A midnight double-check has for years been a routine for new presidents but their counterparts over the line were typically colonel-level heads of the JCS’ Command and Control Center.
Jung’s firsthand report reflects a brewing security crisis in the aftermath of Pyongyang’s Feb. 12 nuclear test that has threatened Park’s “trust-building process” policy designed to make way for reconciliation between the two Koreas.
In parallel, the military had been on special alert since Saturday with all commanders on standby across the country. At Cheong Wa Dae, Kim Jang-soo, national security office chief designate, took over operations from former head of the presidential office for national crisis management Ahn Kwang-chan and presidential secretary for foreign affairs and security Chun Young-woo.
Early in the morning, Park paid a visit to the national cemetery in central Seoul ahead of being sworn in before some 70,000 people including her predecessors, former and incumbent ranking officials and rank-and-file citizens.
Later in the day, Park signed a motion requesting parliamentary approval of Prime Minister nominee Chung Hong-won.
With about 30 high-level officials from around the world in town, the inauguration provided a venue for vigorous diplomatic exchanges. Park held a series of bilateral meetings at Cheong Wa Dae starting around 5 p.m.
They included Thai Prime Minister Yingluck Shinawatra, former Japanese Prime Minister Taro Aso, former Chilean President Michelle Bachelet, and Singaporean Senior Minister Goh Chok Tong.

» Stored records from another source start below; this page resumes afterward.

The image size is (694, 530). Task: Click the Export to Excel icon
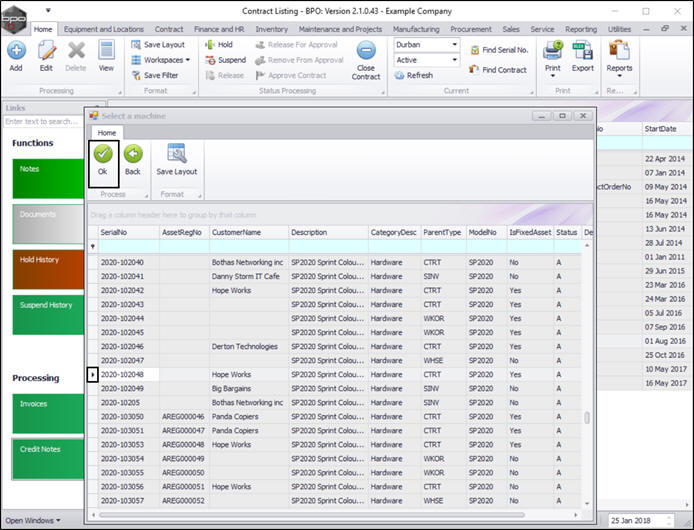click(x=582, y=50)
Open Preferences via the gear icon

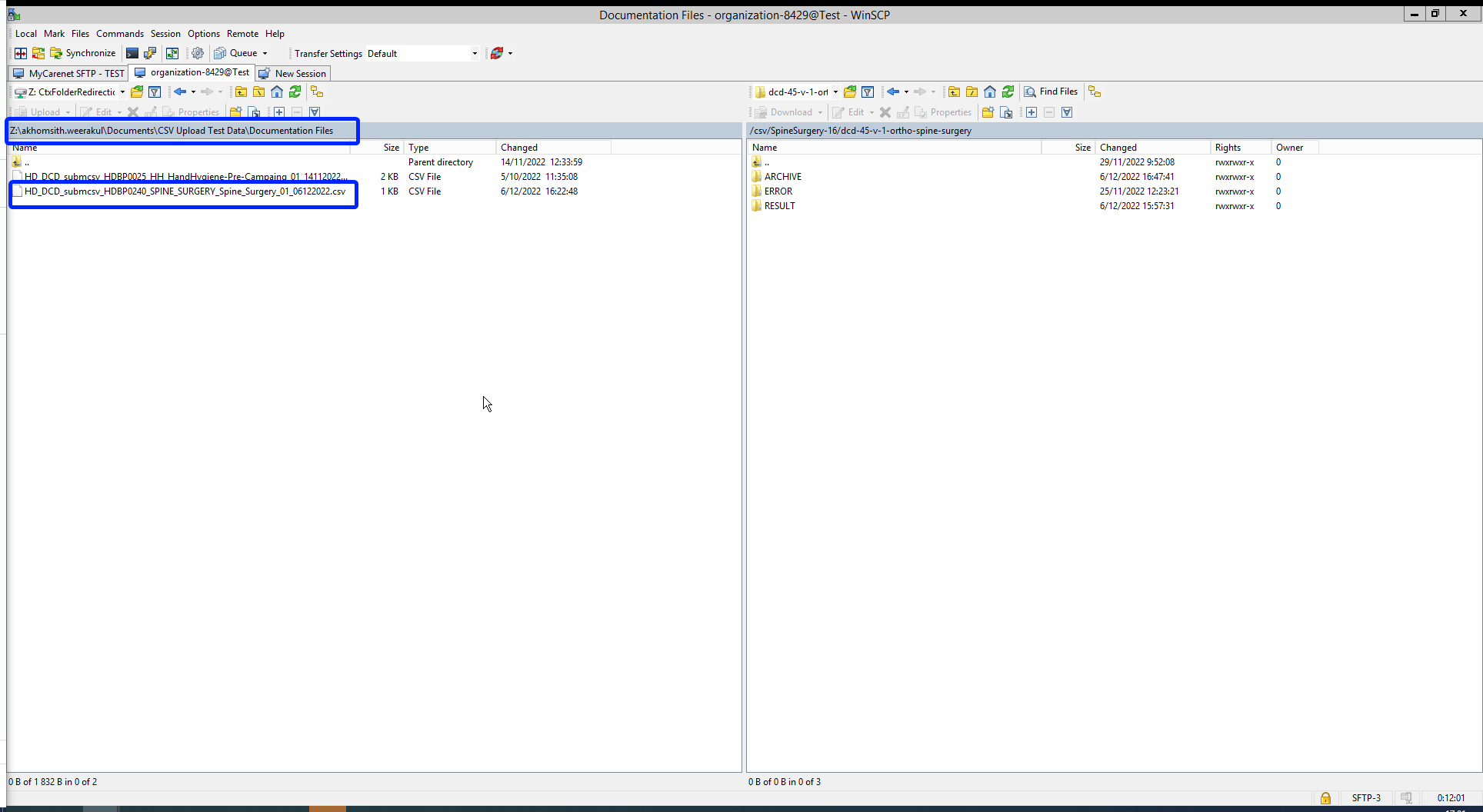click(x=198, y=53)
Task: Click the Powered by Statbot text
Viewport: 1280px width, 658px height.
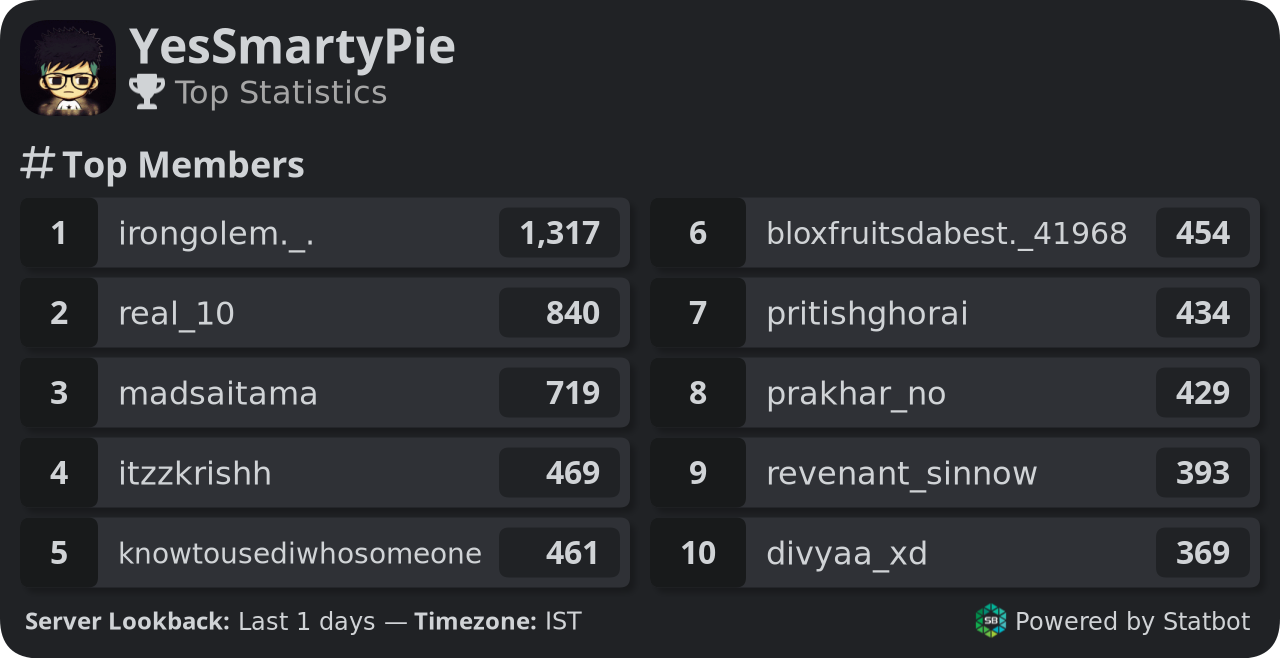Action: 1132,622
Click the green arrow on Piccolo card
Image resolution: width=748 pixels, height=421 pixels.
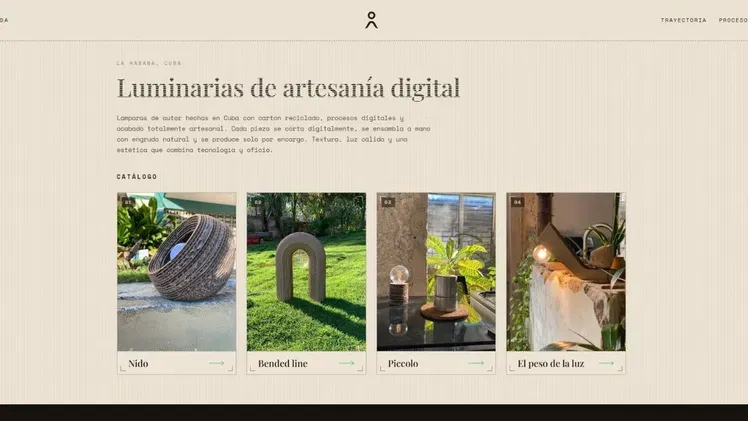pyautogui.click(x=476, y=363)
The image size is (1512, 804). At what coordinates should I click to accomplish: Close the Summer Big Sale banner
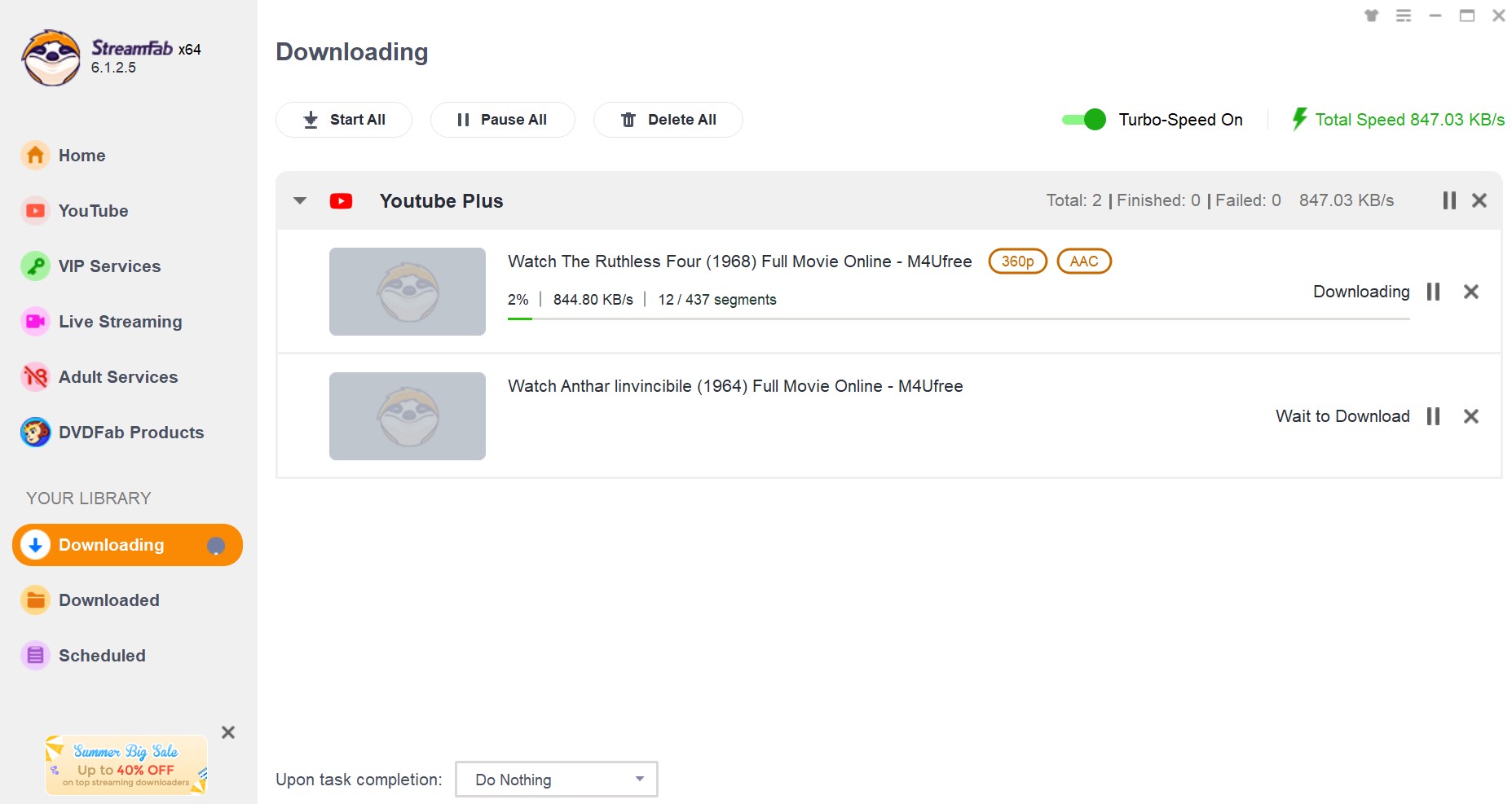pyautogui.click(x=228, y=732)
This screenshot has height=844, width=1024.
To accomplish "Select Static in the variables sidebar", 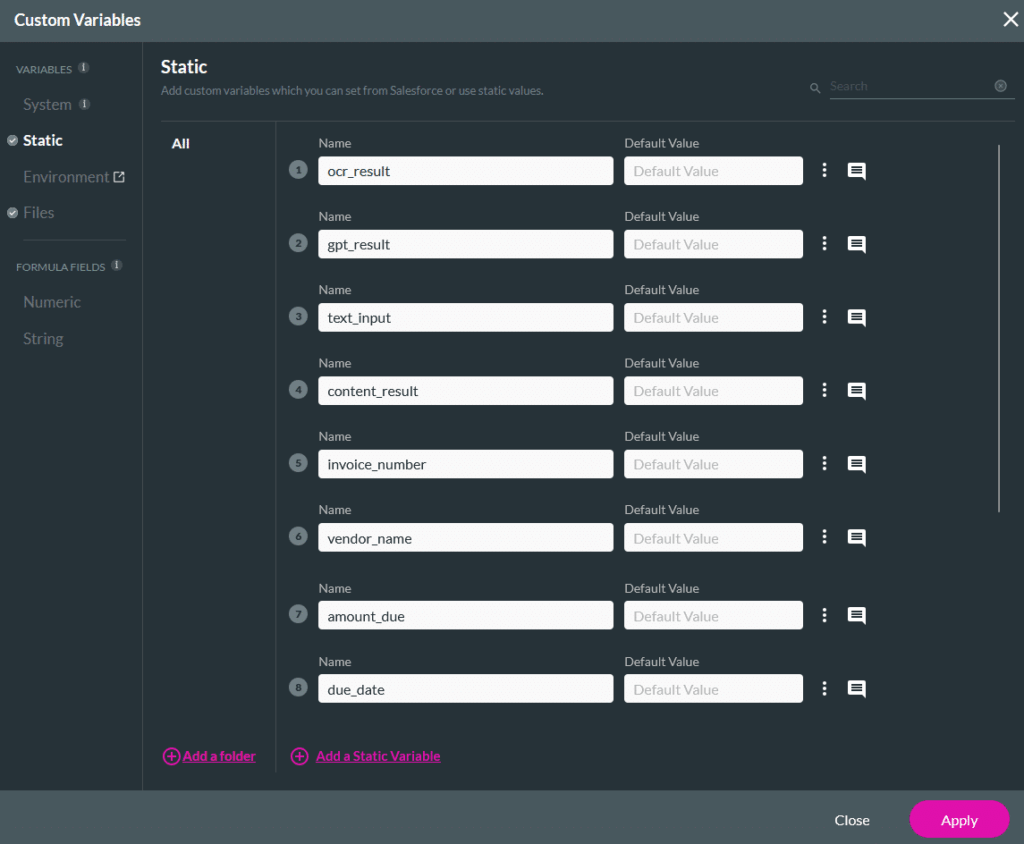I will tap(43, 141).
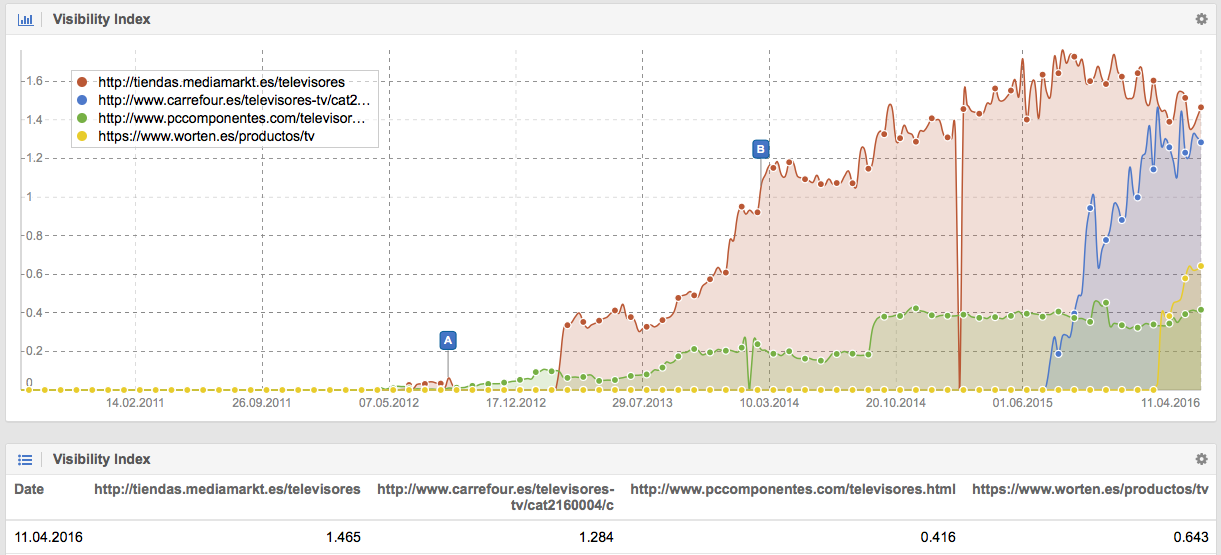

She also met with Liu Yandong, a state councilor for education, culture and science and member of the Chinese Communist Party’s powerful Politburo, and Viktor Ishayev, minister for the development of the Russian Far East.
Other foreign delegates included Tom Donilon, top U.S. national security advisor known as one of President Barack Obama’s closest and most trusted confidants, Australian Governor-General Quentin Bryce, Canadian Governor-General David Johnston and Vietnam’s Vice President Nguyen Thi Doan.